Following on from the original hit 2011 movie, Horrible Bosses 2 sees Dale (Charlie
Day), Kurt (Jason Bateman) and Nick (Jason Sudeikis) decide to jump-start their
own business to avoid ever having to answer to authority again. Things go awry
when a scheming investor and his son (Chris Pine and Christoph Waltz
respectively) disrupt the trio’s plan, leading them to attempt a madcap
kidnapping in the hope of recouping their losses.

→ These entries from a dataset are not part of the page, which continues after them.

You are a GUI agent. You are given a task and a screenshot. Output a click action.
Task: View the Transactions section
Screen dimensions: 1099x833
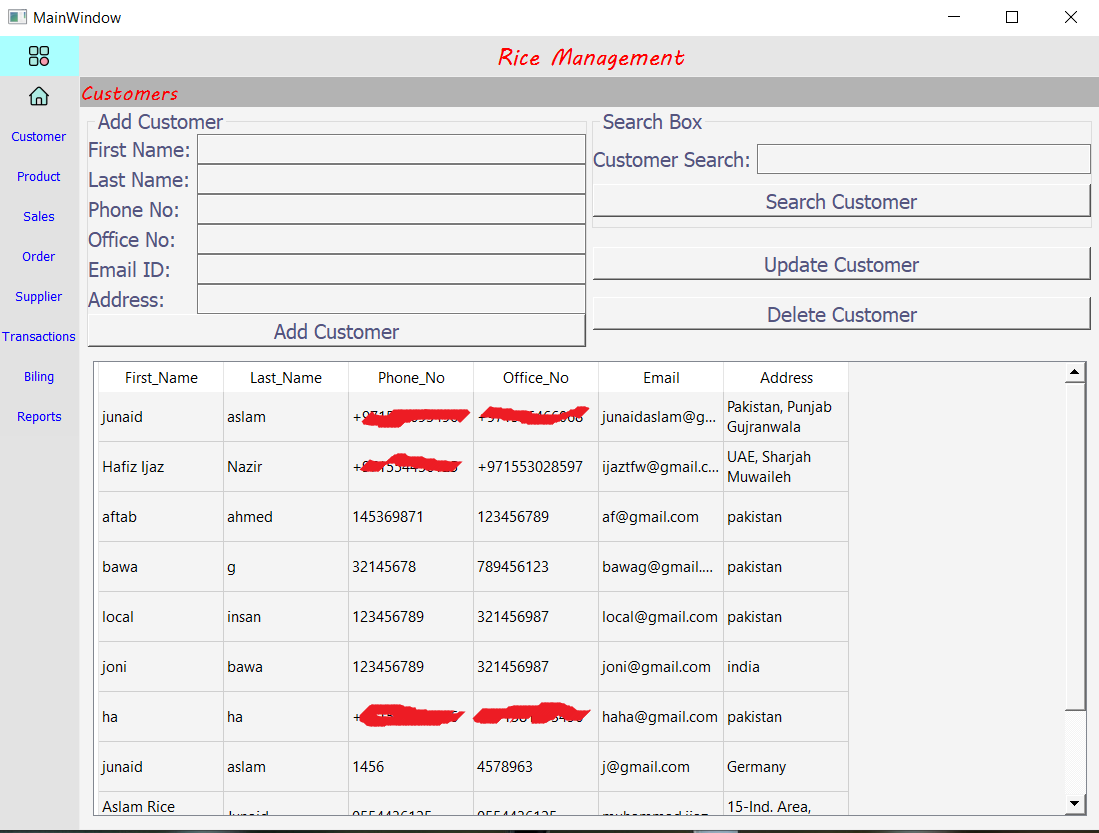click(39, 336)
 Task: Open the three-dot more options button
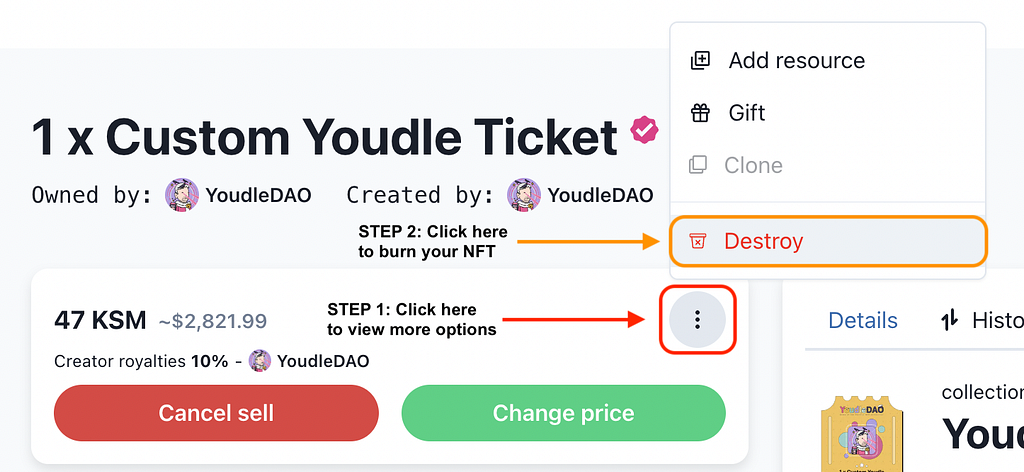697,320
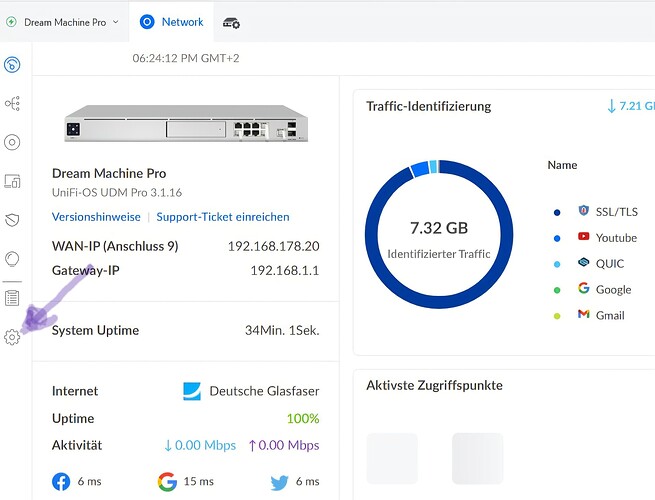This screenshot has width=655, height=500.
Task: Open the System Log list icon
Action: [12, 298]
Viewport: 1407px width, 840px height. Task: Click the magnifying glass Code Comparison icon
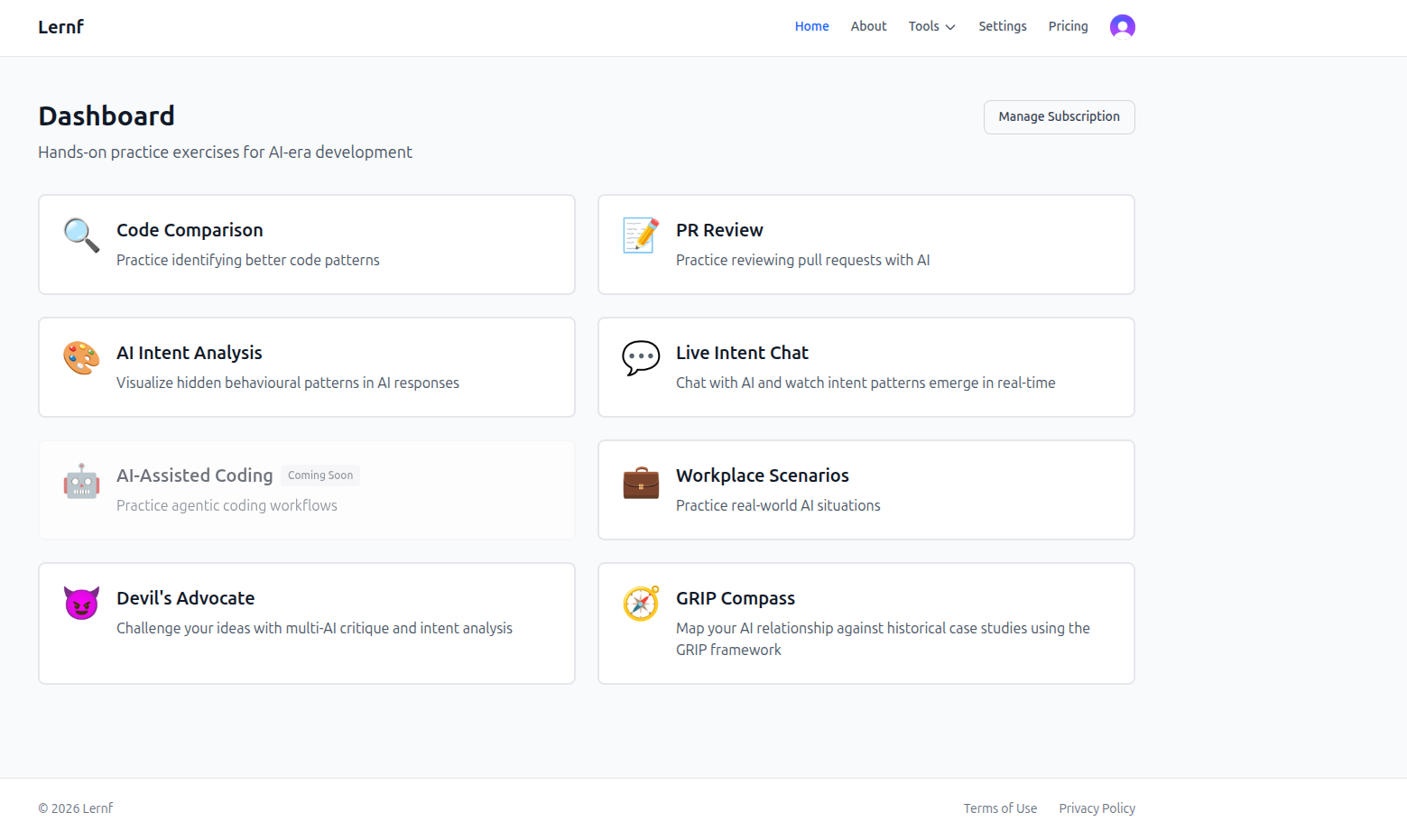[x=81, y=235]
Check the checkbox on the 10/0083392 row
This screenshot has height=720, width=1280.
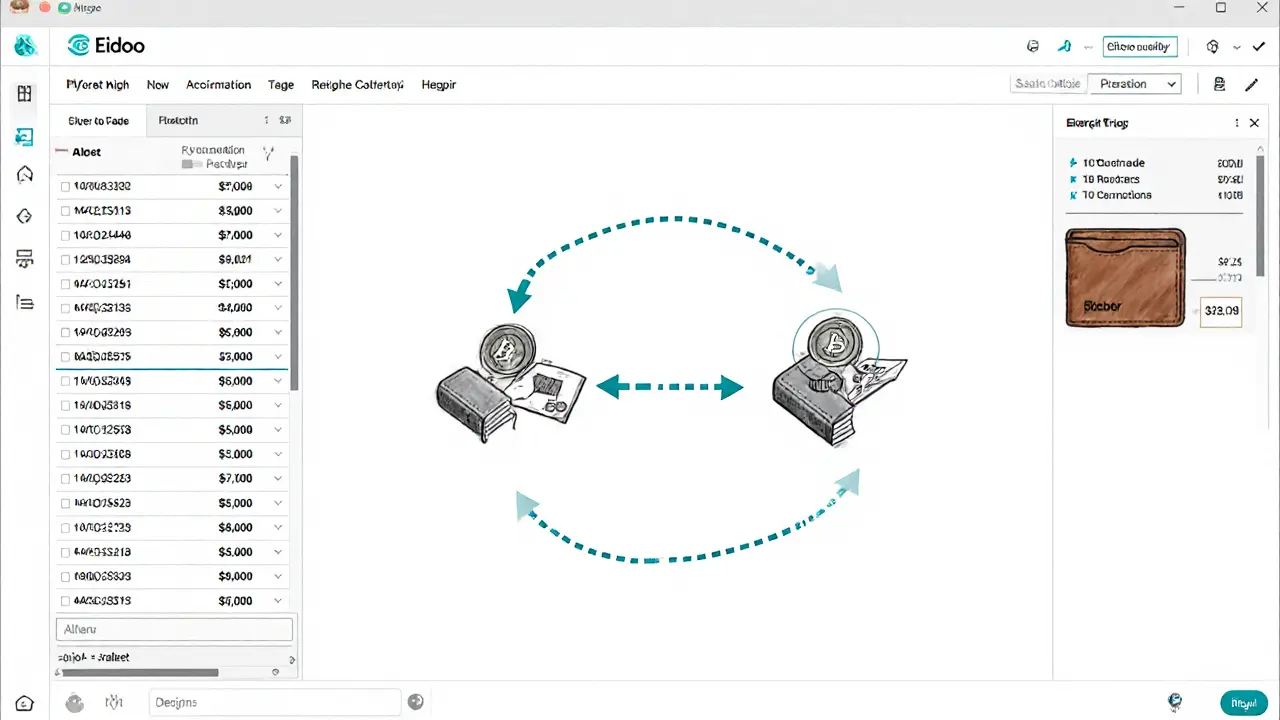[x=65, y=186]
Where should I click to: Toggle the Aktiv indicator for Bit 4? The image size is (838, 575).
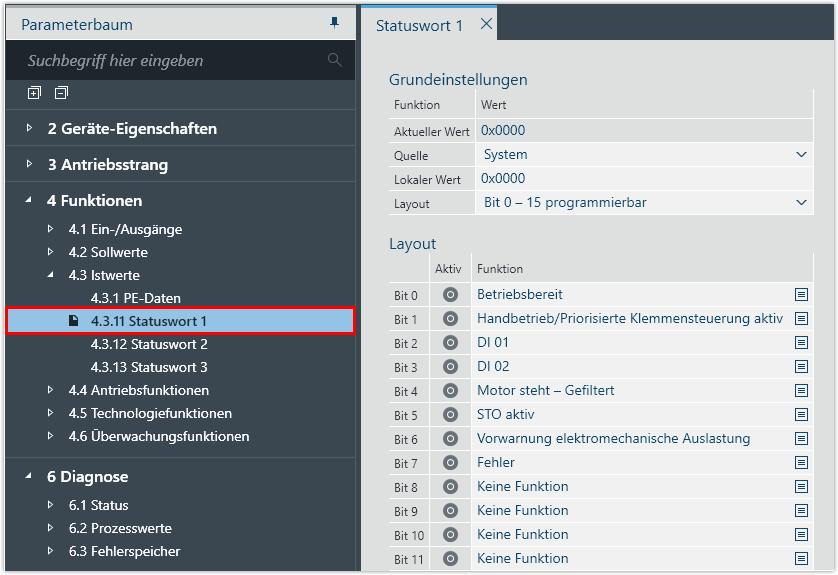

Having not seen the original nor read any reviews of it, I
had almost no expectations going into Horrible
Bosses 2, so while they were somewhat exceeded, I can’t find it within
myself to praise it too much for one simple reason: there’s a limit to how much
leery, laddy humour I can take, even as a member of the straight white male
audience. It’s the same problem I had with The
Inbetweeners 2, but to a much larger extent because the latter had
characters I’d gotten to know and even like a little.
The problem with the
movie is not that it isn’t funny at all, because the opening twenty minutes are
raucously funny, as are a number of moments towards the end. The issue is with
the remaining 80 minutes, which range from laugh-free to gratingly irritating.
Jokes about genitalia will get you so far, but once those in question are those
of fourteen year-olds, you’ve lost me, as you have with the Jennifer Aniston
character, of whom we shall hear more later.
Where the cast is concerned, Charlie Day is easily the
funniest thing in the film, while Jason Sudeikis does the usual ‘shouting it
makes it funnier’ campaign much to the visible annoyance of Bateman, who for
all the world looks like someone praying for it all to be over so he can buy
something nice with the hefty pay-check he no doubt received. Now we come to
the crux of the problem: Jennifer Aniston as Julia; a dominating, sex-addicted
boss who desperately seeks intimacy with Dale (Day), who constantly refuses her
advances. This is a character that - I think
– is intended to revert the sexually predatory stereotypes, but in this case it
doesn’t work because no man in his right mind would turn down Aniston’s
character because, in the eye of the camera, she is everything the target
audience is supposed to want.
Asides from Aniston as the walking bottom, the only other
female characters are crazy, annoying or promptly thrown aside while the three
leads continue with their lewd and crude conversations about ‘who you’d rather
do’. The usually amiable Chris Pine plays the whole thing as drunk Captain Kirk
and is frankly embarrassing, and one even wonders why they brought in the magisterial
of Christoph Waltz for what is essentially a walk-on role.
While it may pass the laugh test for many, and the 110
minutes zip by surprisingly quickly, Horrible
Bosses 2 is not one for the history books: the occasionally sharp script is
hampered by an over-reliance on crude humour and misogyny, while the impressive
cast swan about in their finery looking merely happy to be working, bored, or
occasionally half asleep. Not horrible, just uneven and ultimately empty.